### Written instruction
Please swap "icon" for "symbol" in the data, beginning at the line that has "Click the download chart data icon" and stopping at the end of the data. Give back only those lines, unchanged otherwise, and leave out the pictures.

** Start Dataset extract **

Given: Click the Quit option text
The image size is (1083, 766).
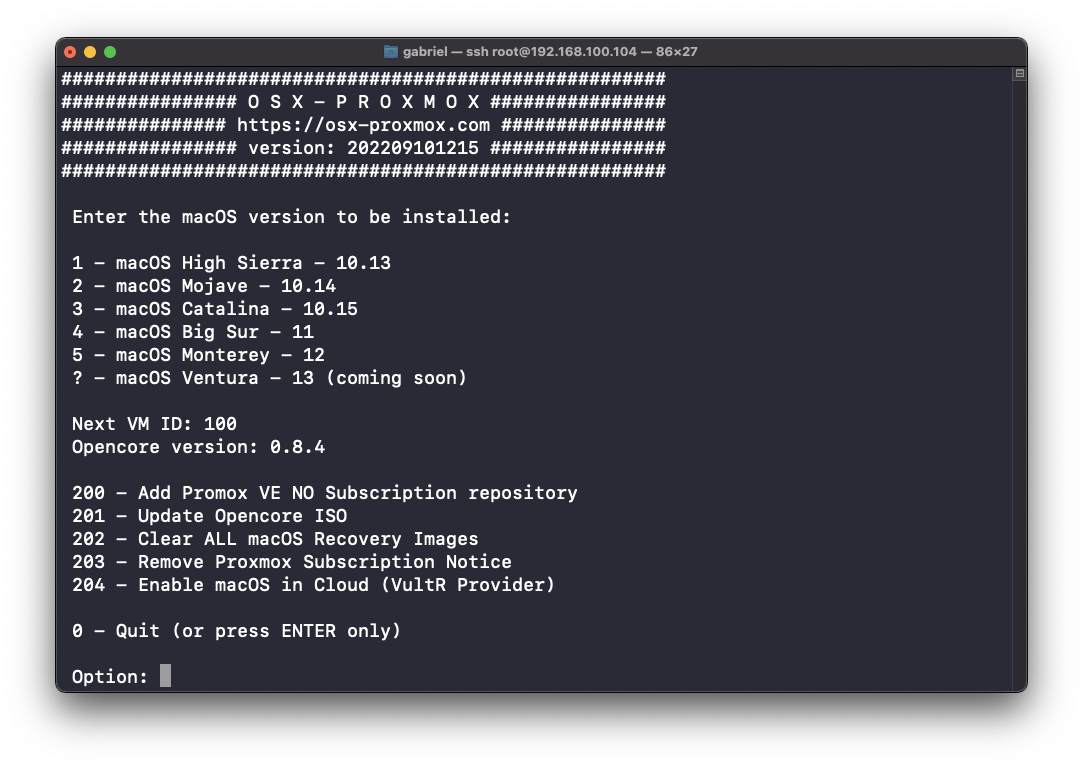Looking at the screenshot, I should click(235, 631).
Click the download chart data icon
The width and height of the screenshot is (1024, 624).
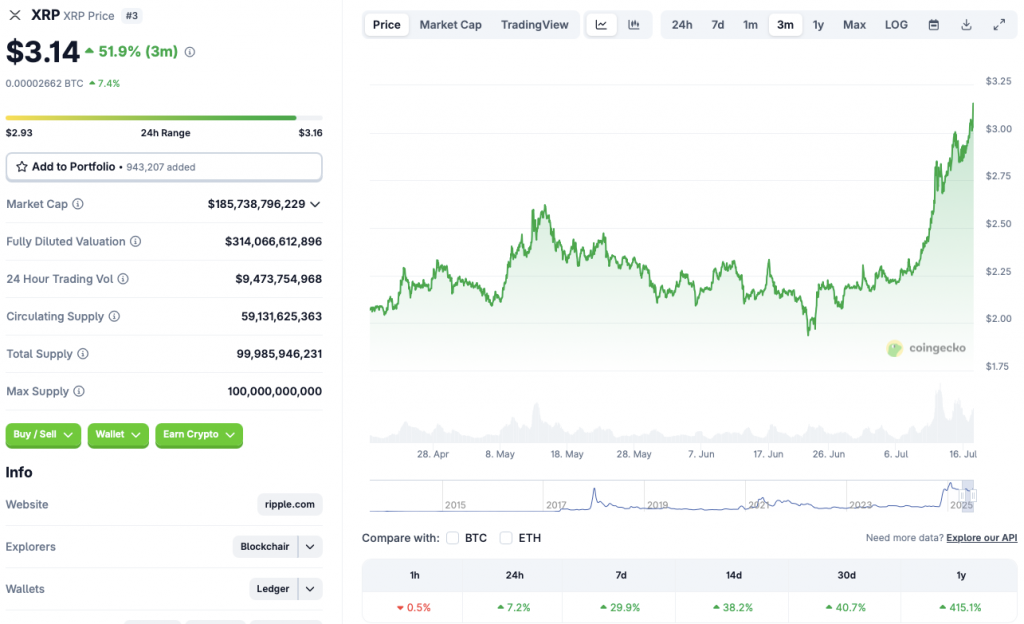pos(965,24)
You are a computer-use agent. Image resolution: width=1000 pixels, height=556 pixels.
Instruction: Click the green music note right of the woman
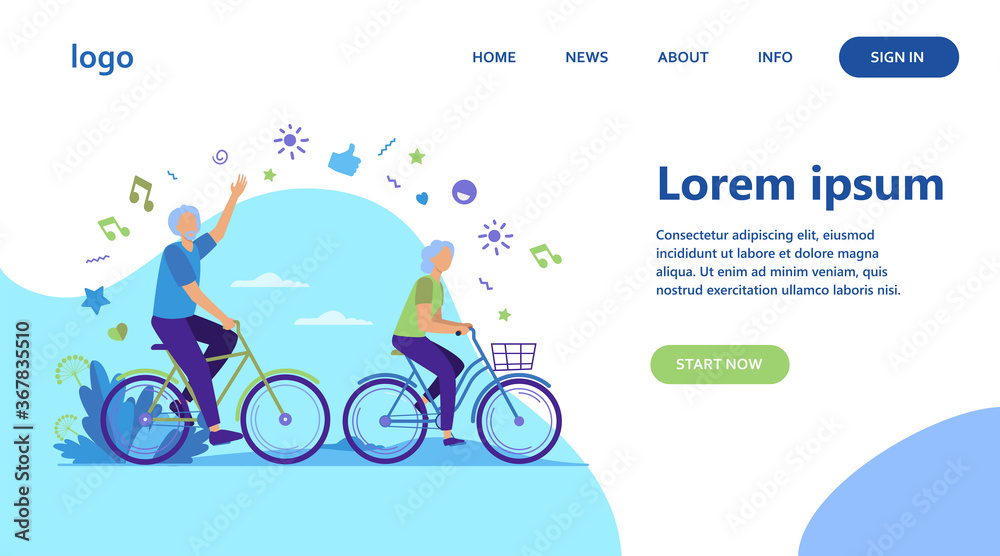coord(545,256)
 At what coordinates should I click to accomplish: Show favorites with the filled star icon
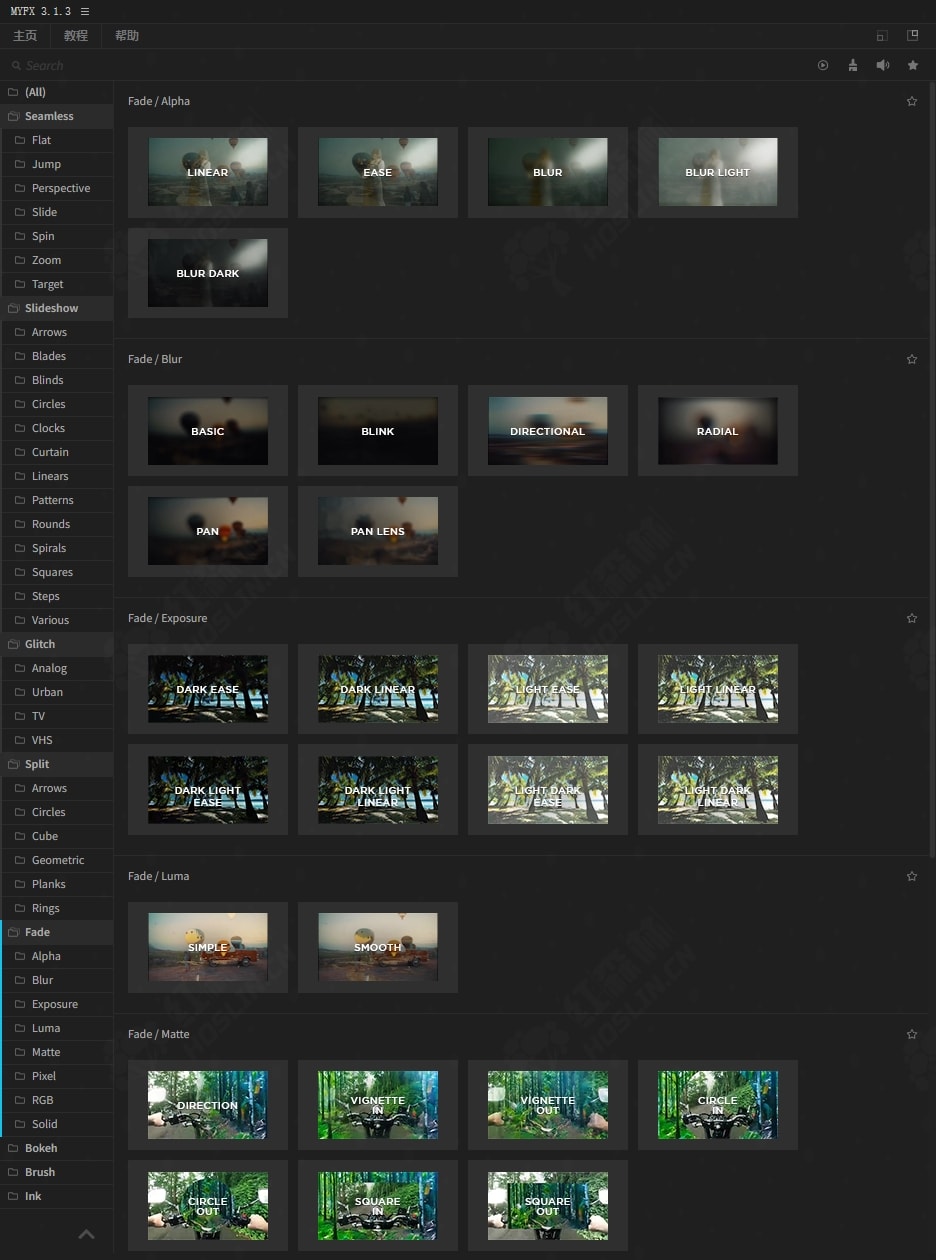pyautogui.click(x=913, y=65)
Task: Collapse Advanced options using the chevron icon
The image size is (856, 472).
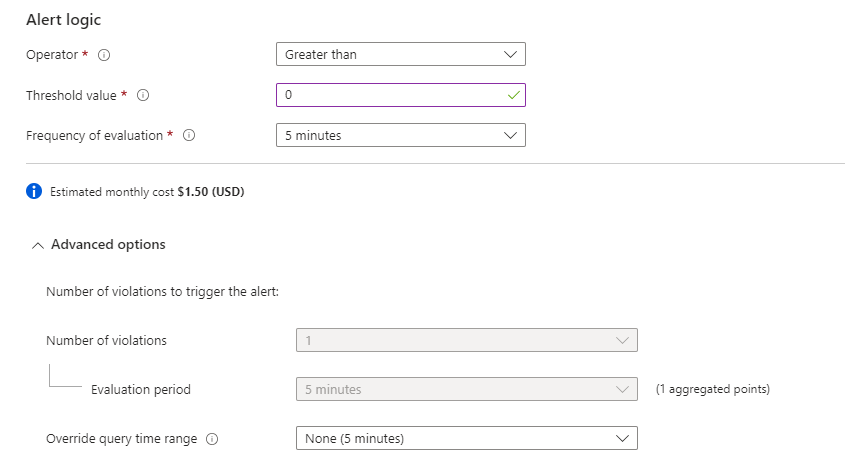Action: (38, 245)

** End Dataset extract **

### Solution to this problem
Click the download chart data symbol
The width and height of the screenshot is (1024, 624).
pos(965,24)
You are a computer-use agent. Image resolution: width=1000 pixels, height=556 pixels.
Instruction: Click the green music note right of the woman
coord(545,256)
 At what coordinates should I click to accomplish: Show favorites with the filled star symbol
pyautogui.click(x=913, y=65)
Task: Collapse Advanced options using the chevron symbol
The image size is (856, 472).
Action: (38, 245)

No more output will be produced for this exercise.